Text block =>
— Begin —

Leopard's Preview 4.0

Search

In addition, the sidebar can also be used to view a PDF's table of contents, or a listing of annotations and hyperlinks within the document, or a listing of search results. Perform a query from the Toolbar search field, and the sidebar presents search results; a checkbox allows you to group your results by page hits (relevancy), or as a simple list all the matches.

Leopard's Preview 4.0

On page 2: Annotate Tools, Markup Tools, Graphics Tools, Adjust Size, and Extract Tools.

Tools

Preview has two standard Toolbars: one for graphics and a slightly different one for PDFs, which adds a text selection tool and a search bar. The simplified new PDF toolbar layout makes more sense than Tiger's PDF Preview tools, which grouped together a "Tool Mode" bar selecting between move, select text, select region, and annotate modes. In Leopard, you get Move, Text, and Select buttons that make more sense.

— End —

What you will do =>
Can you pick up the Preview 4.0 text after its last sentence and carry it forward? The listing that follows is separate material, not part of the Preview 4.0 text.

Data provided =>
— Begin —

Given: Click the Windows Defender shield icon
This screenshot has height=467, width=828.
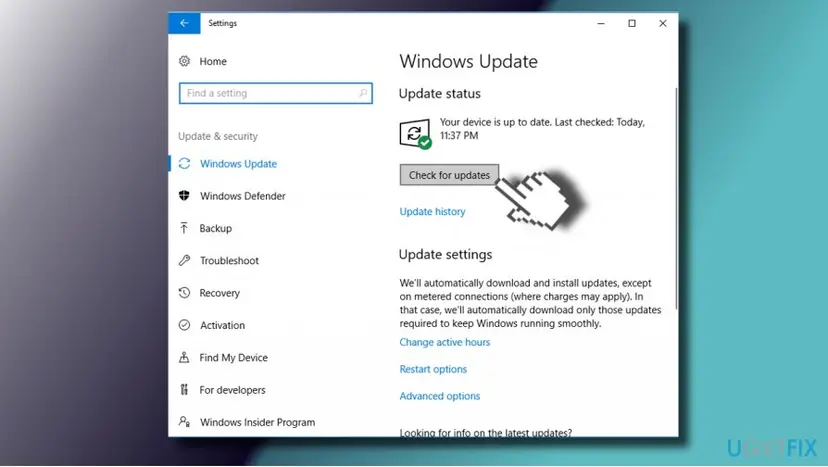Looking at the screenshot, I should pos(184,195).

— End —

Output of the exercise =>
Apple hid all of the new annotation and markup features from the default Toolbar. You'll have to customize the Toolbar to add them. You can choose between adding a compact drop down Annotate button or a more sprawling four button bar that displays the drop down menu as a series of buttons: Oval, Rectangle, Note, Link.

Leopard's Preview 4.0

Annotate Tools

In either case, you can annotate PDFs by drawing an oval or rectangle region, adding a Note comment, or by creating a Link region that can be set to hyperlink to another page inside the PDF, or to an external URL.

Markup Tools

Underline, strikeout, or highlight a text selection within a PDF using standard markup that is compatible with Adobe Acrobat and other PDF editors.

Leopard's Preview 4.0

Graphics Tools

Graphic files (as opposed to PDFs) can also be similarly annotated with boxes, ovals, note comments, and free-form arrows, although the tools are slightly different. This makes it easy to add simple modifications to graphics without moving to a more significant graphics tool. In effect, Preview is now like an ultra simple version of Keynote. However, as new features get added to Preview, it stops becoming a free "graphics viewer plus" and begins to look like a graphics tool that doesn't quite do everything one might imagine it should.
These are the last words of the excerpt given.